I assure you that I have run into it. Once it does again I'll report
the crash, but the problem with some of this is that unless you scrape
the log you won't know. Eventually, a uevent would indeed tell inform
me.

> but in case there is
> some common case you see, maybe we can think of a way to detect it?

ath10k is just one case, this patch series addresses a simple way to
annotate this tree-wide.

> > > So maybe I can understand that maybe you want an easy way to discover -
> > > per device - that the firmware crashed, but that still doesn't warrant a
> > > complete kernel taint.
> > 
> > That is one reason, another is that a taint helps support cases *fast*
> > easily detect if the issue was a firmware crash, instead of scraping
> > logs for driver specific ways to say the firmware has crashed.
> 
> You can listen for udev events (I think that is the right term),
> and find crashes that way.  You get the actual crash info as well.
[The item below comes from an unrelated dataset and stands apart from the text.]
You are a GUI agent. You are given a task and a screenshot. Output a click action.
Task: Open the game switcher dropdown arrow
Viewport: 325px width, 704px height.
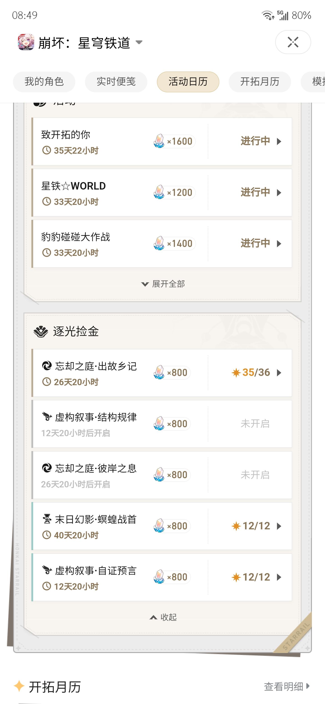tap(139, 42)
My follow up to this was to add uevent to add_taint() as well, this way
these could generically be processed by userspace.

  Luis
Ben Greear May 18, 2020, 5:15 p.m. UTC | #8
On 05/18/2020 10:09 AM, Luis Chamberlain wrote:
> On Mon, May 18, 2020 at 09:58:53AM -0700, Ben Greear wrote:
>>
>>
>> On 05/18/2020 09:51 AM, Luis Chamberlain wrote:
>>> On Sat, May 16, 2020 at 03:24:01PM +0200, Johannes Berg wrote:
>>>> On Fri, 2020-05-15 at 21:28 +0000, Luis Chamberlain wrote:> module_firmware_crashed
>>>>
>>>> You didn't CC me or the wireless list on the rest of the patches, so I'm
>>>> replying to a random one, but ...
>>>>
>>>> What is the point here?
>>>>
>>>> This should in no way affect the integrity of the system/kernel, for
>>>> most devices anyway.
>>>
>>> Keyword you used here is "most device". And in the worst case, *who*
>>> knows what other odd things may happen afterwards.
>>>
>>>> So what if ath10k's firmware crashes? If there's a driver bug it will
>>>> not handle it right (and probably crash, WARN_ON, or something else),
>>>> but if the driver is working right then that will not affect the kernel
>>>> at all.
>>>
>>> Sometimes the device can go into a state which requires driver removal
>>> and addition to get things back up.
>>
>> It would be lovely to be able to detect this case in the driver/system
>> somehow!  I haven't seen any such cases recently,
>
> I assure you that I have run into it. Once it does again I'll report
> the crash, but the problem with some of this is that unless you scrape
> the log you won't know. Eventually, a uevent would indeed tell inform
> me.
>
>> but in case there is
>> some common case you see, maybe we can think of a way to detect it?
>
> ath10k is just one case, this patch series addresses a simple way to
> annotate this tree-wide.
>
>>>> So maybe I can understand that maybe you want an easy way to discover -
>>>> per device - that the firmware crashed, but that still doesn't warrant a
>>>> complete kernel taint.
>>>
>>> That is one reason, another is that a taint helps support cases *fast*
>>> easily detect if the issue was a firmware crash, instead of scraping
>>> logs for driver specific ways to say the firmware has crashed.
>>
>> You can listen for udev events (I think that is the right term),
>> and find crashes that way.  You get the actual crash info as well.
>
> My follow up to this was to add uevent to add_taint() as well, this way
> these could generically be processed by userspace.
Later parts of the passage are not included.